↓↓↓

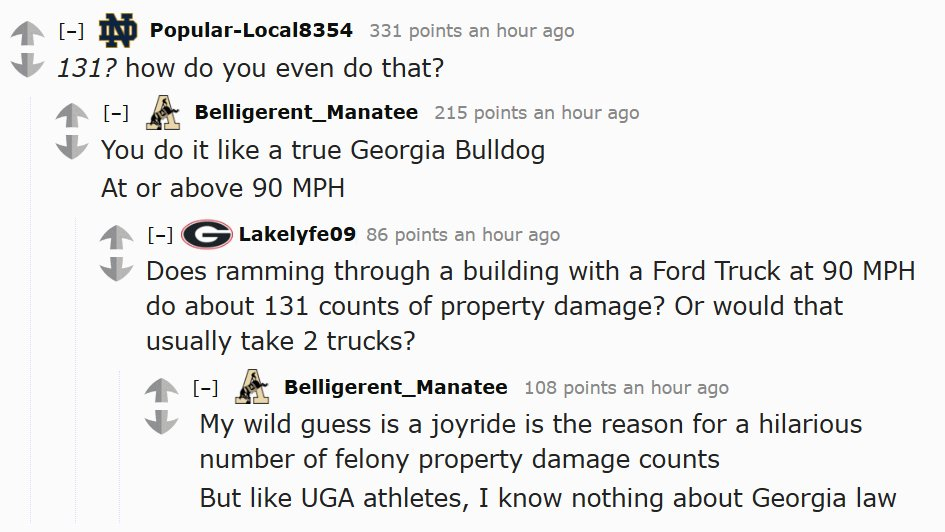The image size is (945, 532).
Task: Downvote the "wild guess is a joyride" comment
Action: point(161,421)
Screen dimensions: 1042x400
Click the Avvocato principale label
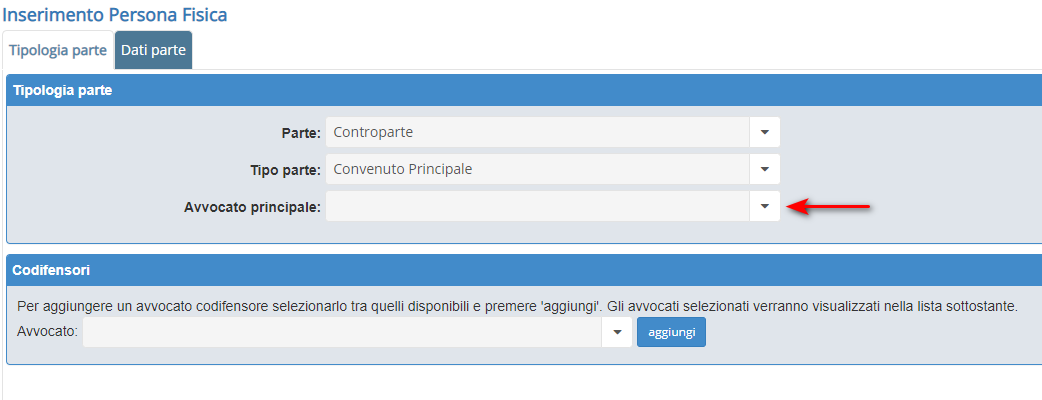(252, 207)
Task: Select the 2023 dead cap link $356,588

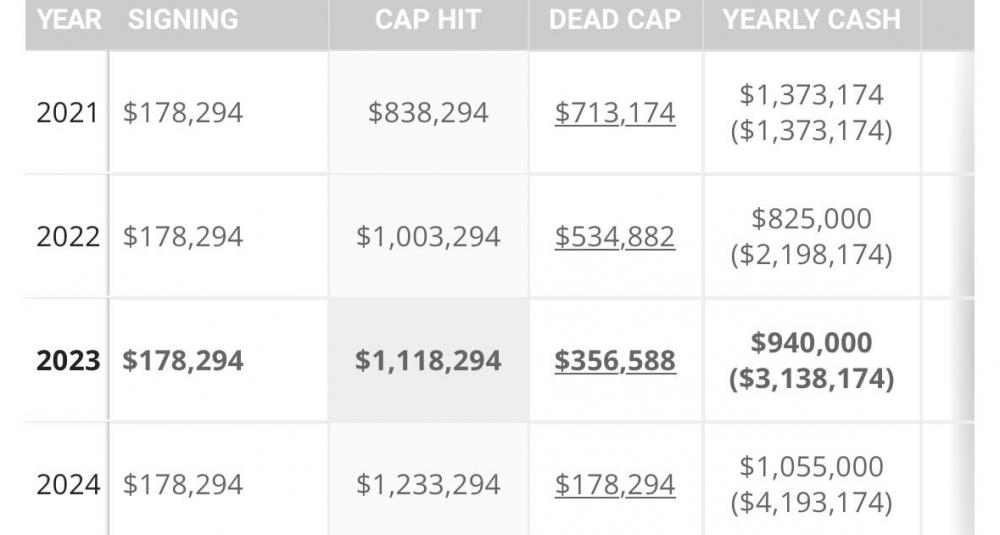Action: pyautogui.click(x=615, y=361)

↑↑↑

● **Requirement**
Write out the lines that run from the line containing "Click the Avvocato principale label" to the end of the entries, inclusive, exactly as written. Skip every picture.

● **Result**
Click the Avvocato principale label
(252, 207)
Task: Select the 2023 dead cap link $356,588

Action: pyautogui.click(x=615, y=361)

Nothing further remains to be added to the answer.